---- Dataset content

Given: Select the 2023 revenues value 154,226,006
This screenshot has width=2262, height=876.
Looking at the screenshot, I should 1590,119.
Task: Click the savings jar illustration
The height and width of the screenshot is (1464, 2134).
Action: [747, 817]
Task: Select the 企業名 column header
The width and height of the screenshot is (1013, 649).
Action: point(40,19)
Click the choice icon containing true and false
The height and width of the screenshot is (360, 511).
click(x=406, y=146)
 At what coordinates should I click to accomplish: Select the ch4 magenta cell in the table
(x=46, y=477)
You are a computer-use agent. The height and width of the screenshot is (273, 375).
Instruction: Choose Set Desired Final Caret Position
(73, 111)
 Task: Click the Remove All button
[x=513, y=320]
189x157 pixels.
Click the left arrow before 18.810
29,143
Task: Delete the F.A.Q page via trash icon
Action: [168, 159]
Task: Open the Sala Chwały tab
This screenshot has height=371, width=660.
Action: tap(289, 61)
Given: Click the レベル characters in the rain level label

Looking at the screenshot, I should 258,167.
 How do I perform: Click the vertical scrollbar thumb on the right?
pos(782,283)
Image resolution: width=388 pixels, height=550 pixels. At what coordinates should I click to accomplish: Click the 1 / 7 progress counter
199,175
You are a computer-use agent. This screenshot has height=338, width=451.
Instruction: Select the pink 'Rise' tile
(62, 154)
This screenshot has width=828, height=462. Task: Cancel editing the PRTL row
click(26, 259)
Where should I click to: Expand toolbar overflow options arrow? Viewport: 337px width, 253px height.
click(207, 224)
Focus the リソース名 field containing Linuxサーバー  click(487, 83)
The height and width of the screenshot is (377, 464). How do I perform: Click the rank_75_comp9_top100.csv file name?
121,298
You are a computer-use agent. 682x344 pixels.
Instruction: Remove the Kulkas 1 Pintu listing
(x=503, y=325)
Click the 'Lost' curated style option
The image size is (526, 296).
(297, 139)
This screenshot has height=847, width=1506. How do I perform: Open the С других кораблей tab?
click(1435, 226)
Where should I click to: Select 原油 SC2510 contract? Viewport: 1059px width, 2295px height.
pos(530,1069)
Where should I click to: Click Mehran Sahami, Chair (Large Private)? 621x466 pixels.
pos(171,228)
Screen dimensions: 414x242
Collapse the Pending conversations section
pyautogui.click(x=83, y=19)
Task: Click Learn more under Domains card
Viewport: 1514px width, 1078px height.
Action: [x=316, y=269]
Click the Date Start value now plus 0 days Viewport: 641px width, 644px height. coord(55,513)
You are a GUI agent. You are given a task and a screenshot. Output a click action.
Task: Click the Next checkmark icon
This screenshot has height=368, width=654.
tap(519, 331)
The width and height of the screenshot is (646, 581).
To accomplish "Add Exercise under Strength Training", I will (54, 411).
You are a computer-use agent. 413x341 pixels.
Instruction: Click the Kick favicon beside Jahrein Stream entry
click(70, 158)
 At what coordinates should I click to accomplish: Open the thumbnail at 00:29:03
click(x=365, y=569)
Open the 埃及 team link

--------

### What is being asked
Give all of the entries again, word for word.

### Result for this task
Given: Select the 2023 revenues value 154,226,006
This screenshot has width=2262, height=876.
Looking at the screenshot, I should 1590,119.
Task: Click the savings jar illustration
The height and width of the screenshot is (1464, 2134).
Action: [747, 817]
Task: Select the 企業名 column header
The width and height of the screenshot is (1013, 649).
Action: point(40,19)
Click the choice icon containing true and false
The height and width of the screenshot is (360, 511).
click(x=406, y=146)
 At what coordinates should I click to accomplish: Select the ch4 magenta cell in the table
(x=46, y=477)
You are a computer-use agent. The height and width of the screenshot is (273, 375).
Instruction: Choose Set Desired Final Caret Position
(73, 111)
 Task: Click the Remove All button
[x=513, y=320]
189x157 pixels.
Click the left arrow before 18.810
29,143
Task: Delete the F.A.Q page via trash icon
Action: [168, 159]
Task: Open the Sala Chwały tab
This screenshot has height=371, width=660.
Action: tap(289, 61)
Given: Click the レベル characters in the rain level label

Looking at the screenshot, I should 258,167.
 How do I perform: Click the vertical scrollbar thumb on the right?
pos(782,283)
Image resolution: width=388 pixels, height=550 pixels. At what coordinates should I click to accomplish: Click the 1 / 7 progress counter
199,175
You are a computer-use agent. This screenshot has height=338, width=451.
Instruction: Select the pink 'Rise' tile
(62, 154)
This screenshot has width=828, height=462. Task: Cancel editing the PRTL row
click(26, 259)
Where should I click to: Expand toolbar overflow options arrow? Viewport: 337px width, 253px height.
click(207, 224)
Focus the リソース名 field containing Linuxサーバー  click(487, 83)
The height and width of the screenshot is (377, 464). How do I perform: Click the rank_75_comp9_top100.csv file name?
121,298
You are a computer-use agent. 682x344 pixels.
Instruction: Remove the Kulkas 1 Pintu listing
(x=503, y=325)
Click the 'Lost' curated style option
The image size is (526, 296).
(297, 139)
This screenshot has height=847, width=1506. How do I perform: Open the С других кораблей tab?
click(1435, 226)
Where should I click to: Select 原油 SC2510 contract? Viewport: 1059px width, 2295px height.
pos(530,1069)
Where should I click to: Click Mehran Sahami, Chair (Large Private)? 621x466 pixels.
pos(171,228)
Screen dimensions: 414x242
Collapse the Pending conversations section
pyautogui.click(x=83, y=19)
Task: Click Learn more under Domains card
Viewport: 1514px width, 1078px height.
Action: [x=316, y=269]
Click the Date Start value now plus 0 days Viewport: 641px width, 644px height. coord(55,513)
You are a GUI agent. You are given a task and a screenshot. Output a click action.
Task: Click the Next checkmark icon
This screenshot has height=368, width=654.
tap(519, 331)
The width and height of the screenshot is (646, 581).
To accomplish "Add Exercise under Strength Training", I will (54, 411).
You are a computer-use agent. 413x341 pixels.
Instruction: Click the Kick favicon beside Jahrein Stream entry
click(70, 158)
 At what coordinates should I click to accomplish: Open the thumbnail at 00:29:03
click(x=365, y=569)
Open the 埃及 team link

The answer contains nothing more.